══ Kaynak Metin

ABD’de seçimi Donald Trump‘ın kazanması sonrası verilen tepkilerden en çok Cumhurbaşkanı Tayyip Erdoğan‘ın serinkanlı yorumunu beğendim: “Bu tercihle birlikte Amerika’da yeni bir dönem başlıyor” dedi Cumhurbaşkanı Erdoğan ve ekledi: “Bu tercihi hayra yormak istiyorum.”
Ben de, ben de, ben de…
FETÖ konusunu açmaması… İkili ilişkilerin zeminini “Gülen mutlaka iade edilmeli” baskısıyla oluşturmaması…
Doğru olan tavır budur.
Türkiye-ABD ilişkilerinin neredeyse tek bir konuya endekslenmesi, ilişkiye, Suriye ve Irak konusunda zarar vermeye başlamıştı çünkü…
Türkiye o ilişkide güçlü taraftır
Washington’da ipler kimin elinde olursa olsun, Ankara’dan gelecek mâkul bir talebe “Hayır” diyebileceğini düşünmek, kökleri derin ve şu sıralarda her zamankinden daha değerli olan ilişkiyi hafife almak olur.
Hem öyle olur, hem de Türkiye’yi istemediği tavırlara sürükleyebilecek bir pazarlıkta eli zayıf taraf haline getirir.
Önümüzdeki dönemde hiç unutmamamız gereken ‘gerçek’ şudur: ABD’ye başkan seçilen Donald Trump zamanının en zengin adamlarından biri olmayı (dünyada 324., ABD’de 156.), şimdi de dünyanın en güçlü devletinin başına seçilerek gelmeyi işadamı özellikleriyle becerdi.
Pazarlığı iyi bilen, sonuca ulaşmak için her şeyi göze alabilen, gerekli olduğuna inanırsa yalana-dolana başvurmaktan da çekinmeyen biri ABD’nin yeni başkanı…
Bu özelliğini ikili ilişkilerde kullanmayacağını düşünmemeliyiz.
Yeni dönemin özellikleri
Dünya devlet yönetimi konusunda yeni bir döneme girdi; daha önce herkesin oyuna tâlip olan, ama sandıktan hep belli bir toplumsal katmanın iktidarının çıkmasını sağlayan bir yönetim tarzı vardı; şimdi o demokratik gelenekten uzaklaşılıyor.
Kitleler eskisinden farklı insanları başlarında görmek istiyorlar…
Amerikan toplumu sonunda ‘farklı’ birini, bir siyah deriliyi, Beyaz Saray’a taşımıştı; fakat partisinin liderleri, o siyah derilinin annesinin beyaz, kendisinin de ülkesinde elitlerin gittiği okullardan mezun biri olmasını sağlama aldıktan sonra…
Barack Obama pek çok yönüyle ‘beyaz’ biriydi.

════

Görev Listesi:
A – Trump’ın seçilmesiyle ilgili yazıya göre aşağıdaki soruları yanıtlayınız.
(i) Erdoğan’a göre bu tercihle Amerika’da ne başlıyor?
(ii) Trump, dünyanın en zengin adamları arasında kaçıncı sırada?
(iii) Barack Obama’nın annesi hangi ten rengindeydi?
B – Trump’ın seçilmesiyle ilgili yazıda, Erdoğan’ın FETÖ konusunu açmamasının doğru tavır sayılmasının gerekçesini bir ile üç cümle arasında açıklayınız.
C – Trump’ın seçilmesiyle ilgili yazıyı son cümlesinden sonra sürdürünüz.

══ Materyal

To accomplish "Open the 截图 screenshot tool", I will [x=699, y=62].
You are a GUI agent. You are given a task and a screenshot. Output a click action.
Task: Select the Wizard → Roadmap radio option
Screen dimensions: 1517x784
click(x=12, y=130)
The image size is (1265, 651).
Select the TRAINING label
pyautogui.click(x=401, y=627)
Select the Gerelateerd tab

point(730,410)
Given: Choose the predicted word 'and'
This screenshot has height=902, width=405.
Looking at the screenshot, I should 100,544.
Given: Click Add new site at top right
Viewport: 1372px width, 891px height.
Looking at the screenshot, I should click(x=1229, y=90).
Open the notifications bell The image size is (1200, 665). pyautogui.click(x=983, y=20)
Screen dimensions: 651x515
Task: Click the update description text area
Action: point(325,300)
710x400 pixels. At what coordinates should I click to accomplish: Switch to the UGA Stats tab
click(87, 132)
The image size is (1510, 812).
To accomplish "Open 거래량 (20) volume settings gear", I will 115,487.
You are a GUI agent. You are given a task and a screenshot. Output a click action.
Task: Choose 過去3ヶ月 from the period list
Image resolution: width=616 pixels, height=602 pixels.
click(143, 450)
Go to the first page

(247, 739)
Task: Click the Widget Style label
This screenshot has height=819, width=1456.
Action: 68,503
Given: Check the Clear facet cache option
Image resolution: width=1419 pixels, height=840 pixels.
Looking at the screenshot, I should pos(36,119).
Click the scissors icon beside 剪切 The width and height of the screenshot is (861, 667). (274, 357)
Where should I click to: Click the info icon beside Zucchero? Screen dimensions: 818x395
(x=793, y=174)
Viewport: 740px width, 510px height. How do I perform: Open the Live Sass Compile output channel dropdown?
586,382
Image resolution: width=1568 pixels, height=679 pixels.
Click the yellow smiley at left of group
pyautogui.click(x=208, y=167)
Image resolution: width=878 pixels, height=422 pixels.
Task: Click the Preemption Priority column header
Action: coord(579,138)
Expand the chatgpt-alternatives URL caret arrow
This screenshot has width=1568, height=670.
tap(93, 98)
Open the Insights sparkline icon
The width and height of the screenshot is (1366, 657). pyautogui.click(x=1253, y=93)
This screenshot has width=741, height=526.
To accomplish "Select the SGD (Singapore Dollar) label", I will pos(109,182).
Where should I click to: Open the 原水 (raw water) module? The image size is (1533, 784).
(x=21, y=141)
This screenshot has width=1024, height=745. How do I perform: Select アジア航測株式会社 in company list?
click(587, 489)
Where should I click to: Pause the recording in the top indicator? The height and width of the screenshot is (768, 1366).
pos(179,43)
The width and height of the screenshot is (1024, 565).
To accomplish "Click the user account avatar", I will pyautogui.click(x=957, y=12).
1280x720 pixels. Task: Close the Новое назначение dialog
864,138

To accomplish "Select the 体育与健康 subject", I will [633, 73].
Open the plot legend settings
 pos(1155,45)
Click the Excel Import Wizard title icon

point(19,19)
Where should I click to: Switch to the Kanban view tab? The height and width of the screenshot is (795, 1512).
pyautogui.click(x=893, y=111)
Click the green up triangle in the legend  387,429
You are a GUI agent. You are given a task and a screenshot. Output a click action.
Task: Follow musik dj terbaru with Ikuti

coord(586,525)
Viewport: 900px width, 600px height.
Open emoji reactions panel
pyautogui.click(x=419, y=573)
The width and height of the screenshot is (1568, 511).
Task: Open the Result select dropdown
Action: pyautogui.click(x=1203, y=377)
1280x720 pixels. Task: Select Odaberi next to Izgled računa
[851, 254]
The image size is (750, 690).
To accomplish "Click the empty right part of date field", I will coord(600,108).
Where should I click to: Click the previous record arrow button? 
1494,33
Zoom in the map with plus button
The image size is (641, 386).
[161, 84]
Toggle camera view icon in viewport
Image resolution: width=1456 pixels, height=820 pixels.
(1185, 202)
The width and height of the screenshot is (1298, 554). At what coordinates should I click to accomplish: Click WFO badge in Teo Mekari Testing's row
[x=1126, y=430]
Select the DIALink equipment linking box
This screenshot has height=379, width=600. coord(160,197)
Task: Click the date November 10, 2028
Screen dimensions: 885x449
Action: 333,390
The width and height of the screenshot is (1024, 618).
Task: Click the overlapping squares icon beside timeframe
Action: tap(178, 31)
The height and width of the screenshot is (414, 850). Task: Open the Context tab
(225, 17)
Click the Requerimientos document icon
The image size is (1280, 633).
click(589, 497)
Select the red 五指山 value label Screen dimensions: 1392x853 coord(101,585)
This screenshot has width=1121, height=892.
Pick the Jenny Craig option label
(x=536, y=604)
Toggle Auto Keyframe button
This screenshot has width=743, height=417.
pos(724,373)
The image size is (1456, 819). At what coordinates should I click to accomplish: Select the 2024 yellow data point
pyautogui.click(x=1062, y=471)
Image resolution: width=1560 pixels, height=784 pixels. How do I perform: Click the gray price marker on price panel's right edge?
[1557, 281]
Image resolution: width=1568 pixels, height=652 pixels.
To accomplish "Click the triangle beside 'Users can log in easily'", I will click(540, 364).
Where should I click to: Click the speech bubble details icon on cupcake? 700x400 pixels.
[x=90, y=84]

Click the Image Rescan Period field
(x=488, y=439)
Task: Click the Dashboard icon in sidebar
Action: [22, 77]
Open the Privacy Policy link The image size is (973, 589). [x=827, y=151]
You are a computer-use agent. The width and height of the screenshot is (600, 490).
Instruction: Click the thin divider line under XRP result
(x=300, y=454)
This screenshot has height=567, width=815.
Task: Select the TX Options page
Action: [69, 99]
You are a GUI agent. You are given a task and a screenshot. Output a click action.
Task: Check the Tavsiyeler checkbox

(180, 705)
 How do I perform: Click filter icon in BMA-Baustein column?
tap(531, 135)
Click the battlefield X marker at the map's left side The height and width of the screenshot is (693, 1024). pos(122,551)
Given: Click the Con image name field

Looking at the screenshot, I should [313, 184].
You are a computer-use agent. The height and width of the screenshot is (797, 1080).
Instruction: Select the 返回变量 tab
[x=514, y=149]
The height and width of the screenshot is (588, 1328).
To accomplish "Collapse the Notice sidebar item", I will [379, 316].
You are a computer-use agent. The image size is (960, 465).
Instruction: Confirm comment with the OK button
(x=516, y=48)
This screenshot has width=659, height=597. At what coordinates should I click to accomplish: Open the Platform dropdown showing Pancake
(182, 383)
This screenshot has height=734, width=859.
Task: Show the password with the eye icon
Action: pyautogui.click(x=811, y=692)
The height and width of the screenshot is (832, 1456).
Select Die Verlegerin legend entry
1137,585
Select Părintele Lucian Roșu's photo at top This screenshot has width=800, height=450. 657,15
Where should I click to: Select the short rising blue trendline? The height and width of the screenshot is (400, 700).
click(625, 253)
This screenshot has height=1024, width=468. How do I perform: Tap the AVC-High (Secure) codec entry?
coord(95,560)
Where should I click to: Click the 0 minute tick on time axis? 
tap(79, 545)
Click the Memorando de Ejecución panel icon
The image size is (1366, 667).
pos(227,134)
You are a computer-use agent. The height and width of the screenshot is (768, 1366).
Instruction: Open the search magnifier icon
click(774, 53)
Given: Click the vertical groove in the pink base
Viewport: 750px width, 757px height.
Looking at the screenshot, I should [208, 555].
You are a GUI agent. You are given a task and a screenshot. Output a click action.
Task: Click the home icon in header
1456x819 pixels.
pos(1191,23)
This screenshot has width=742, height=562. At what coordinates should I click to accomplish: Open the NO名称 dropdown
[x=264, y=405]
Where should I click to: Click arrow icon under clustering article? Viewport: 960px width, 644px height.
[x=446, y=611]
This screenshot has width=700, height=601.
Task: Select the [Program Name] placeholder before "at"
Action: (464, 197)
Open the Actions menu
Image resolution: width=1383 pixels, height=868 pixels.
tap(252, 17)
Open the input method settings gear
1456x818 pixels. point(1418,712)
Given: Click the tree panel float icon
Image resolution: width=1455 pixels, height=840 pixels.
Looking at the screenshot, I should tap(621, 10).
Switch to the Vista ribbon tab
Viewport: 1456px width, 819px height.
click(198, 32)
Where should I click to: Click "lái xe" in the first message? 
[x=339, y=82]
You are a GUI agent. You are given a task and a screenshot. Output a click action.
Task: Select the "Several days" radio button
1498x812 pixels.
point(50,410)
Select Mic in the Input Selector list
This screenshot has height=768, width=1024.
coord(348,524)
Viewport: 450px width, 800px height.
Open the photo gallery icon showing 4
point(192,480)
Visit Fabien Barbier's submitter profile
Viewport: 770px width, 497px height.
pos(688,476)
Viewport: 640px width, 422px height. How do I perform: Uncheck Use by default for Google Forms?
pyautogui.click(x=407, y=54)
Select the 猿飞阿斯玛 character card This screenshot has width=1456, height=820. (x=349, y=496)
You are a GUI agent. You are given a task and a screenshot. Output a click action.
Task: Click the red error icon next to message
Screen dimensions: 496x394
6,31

════

Görev Yanıtları:
A –
(i) Yeni bir dönem başlıyor.
(ii) Dünyada 324. sırada.
(iii) Beyazdı.

B – Türkiye-ABD ilişkileri neredeyse tek bir konuya endekslenmişti. Bu durum, ilişkiye Suriye ve Irak konusunda zarar vermeye başlamıştı. Bu yüzden ikili ilişkilerin zeminini Gülen’in iadesi baskısıyla kurmamak doğru tavır olarak görülür.

C –
Trump ise, kampanyası sırasında sergilediği tipolojiye bakılırsa, işadamı özelliği yanında bir özelliğe daha sahip: Pek çok yönüyle ‘siyahi’ gibi…
‘Siyahi’, yani ‘establishment’ dışı, yerleşik düzene karşı hatta…
Eğer “Karşı taraf seçimde hile yapacak” diye diye sürdürdüğü kampanyası sonrasında kendisi seçimde hile yapılmasını sağlamadıysa…
Ki bu çok zor…
Aldığı oy miktarına ve oyların dağılımına bakarak, sözlerinin rencide etmesi gereken halk yığınlarından da oy devşirdiğini düşünmemiz gerekir.
Seçim, bu yönüyle, kendisine yakın gördüğü birinin (Trump oluyor bu), yerleşik düzenin ürettiği ve “Seç” diye karşısına çıkardığı birine (Bu da Hillary Clinton oluyor) karşı yarışı olarak algılanmış olmalı Amerikan halkı tarafından…
Amerika’da olan, aslına bakılırsa, oradan önce pek çok başka ülkede olanın devamıdır…
Dün burada o ülkelerin isimlerini tek tek verdim.
Yarınlarda, Fransa’da, Marine Le Pen’in cumhurbaşkanı seçilmesi de şaşırtıcı sayılmamalı…
Halklar artık kendisinden olanı başa getiriyor
Halklar uzun yıllar ‘seçkin’ takım içerisinden önüne sunulan politikacılara oy verdi, artık ‘seçkin’ sayılmayacak, ya da Trump ve Le Pen gibi aslında ‘seçkinlere’ benzer özelliklere sahip oldukları halde kendilerini onlardan ayırmasını bilmiş olanlara ilgi duyuyorlar…
Günümüzün gerçeği bu.
Toplum bilimciler bunun sebeplerini fark etmeye başladılar; siyaset bilimciler ise adını koydular: ‘Popülizm’…
Halkın gerçek anlamda kendisi gibiler tarafından yönetilmesini getiriyor bu yeni eğilim.
Karşısına ‘aday’ olarak çıkanları artık bu gözle değerlendirmeye başladığını belli ediyor halklar ve o kişilere daha önce açmadıkları türden bir krediyi, hakkında ne söylenirse söylensin, o kişiye açıyorlar…
Elbette her kredi gibi bunun da bir süresi vardır.
Muhtemelen derin bir hayal kırıklığı yaşatılana kadar sürecektir o kredi.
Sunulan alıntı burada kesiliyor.